■ Instructions for the task: In the course syllabus excerpt below, what does an asterisk next to a reading indicate?

■ Passage shown:
++++++++++

The remaining 10% of your final grade will be based on your class participation and the occasional archival exercises assigned during class. You must come to each and every class prepared for that day’s discussion. Because we meet only once a week, missing even one session will hinder your preparedness for the assignments and will stand in the way of your developing knowledge about early modern books.

Readings
Readings marked on the syllabus with an asterisk (*) are the primary readings for that day; other readings listed should be read as your time and interest allows. Most of the readings will be placed on reserve in Gelman’s library and placed on our course shelves at the Folger. There are two books you are responsible for either buying or checking out of one of the consortium libraries: Warren Chappell and Robert Bringhurst, A Short History of the Printed Word, Second Edition, Revised and Updated (Point Roberts, WA: Hartley and Marks, 1999); and Philip Gaskell, A New Introduction to Bibliography (Oxford: Clarendon P, 1972).

++++++++++

■ Data extract:
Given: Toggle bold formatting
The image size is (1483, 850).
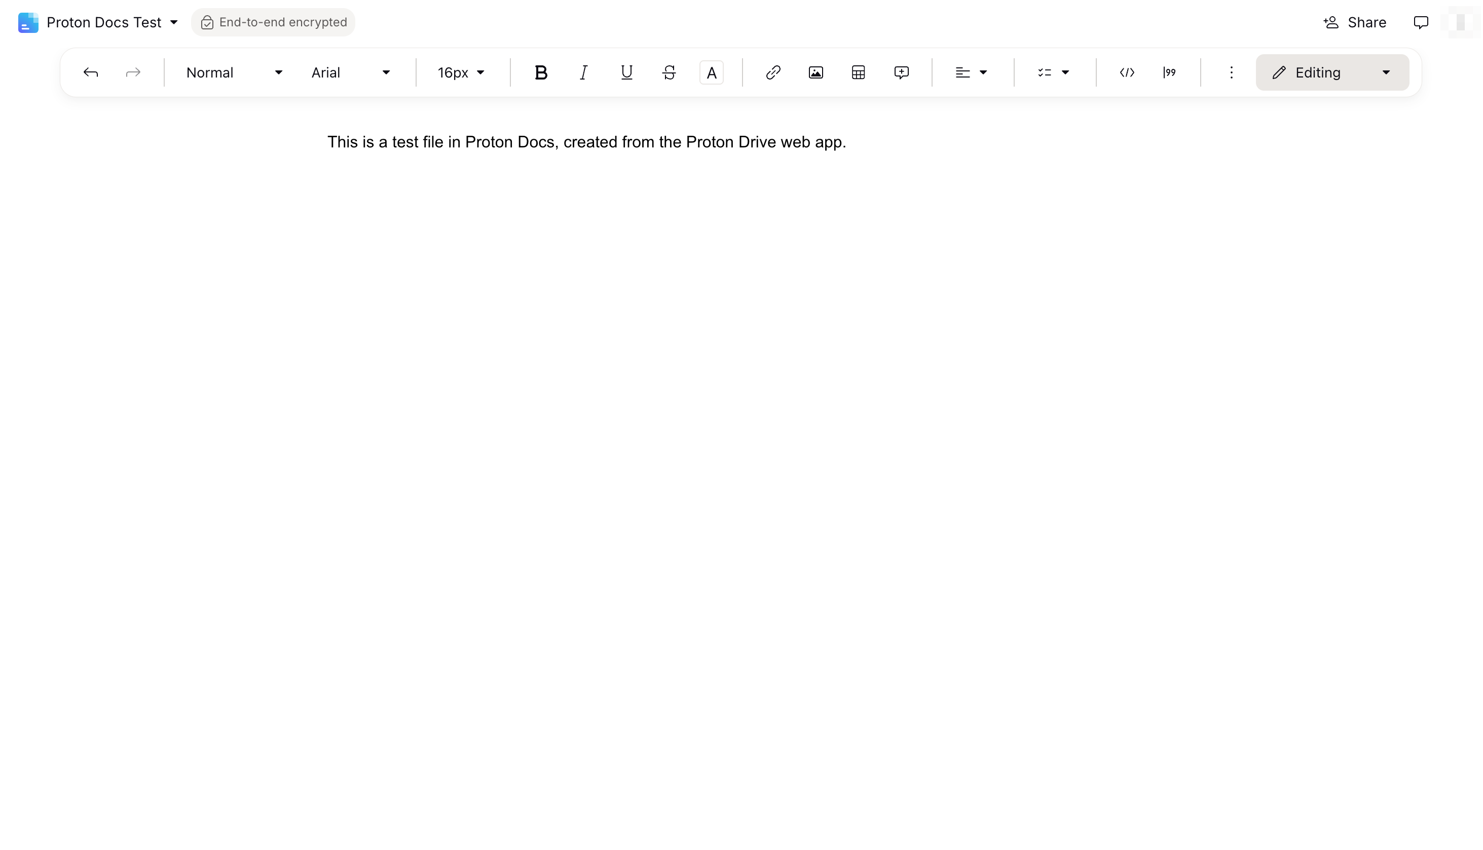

++++++++++

■ Result for this exercise: It marks the primary readings for that day.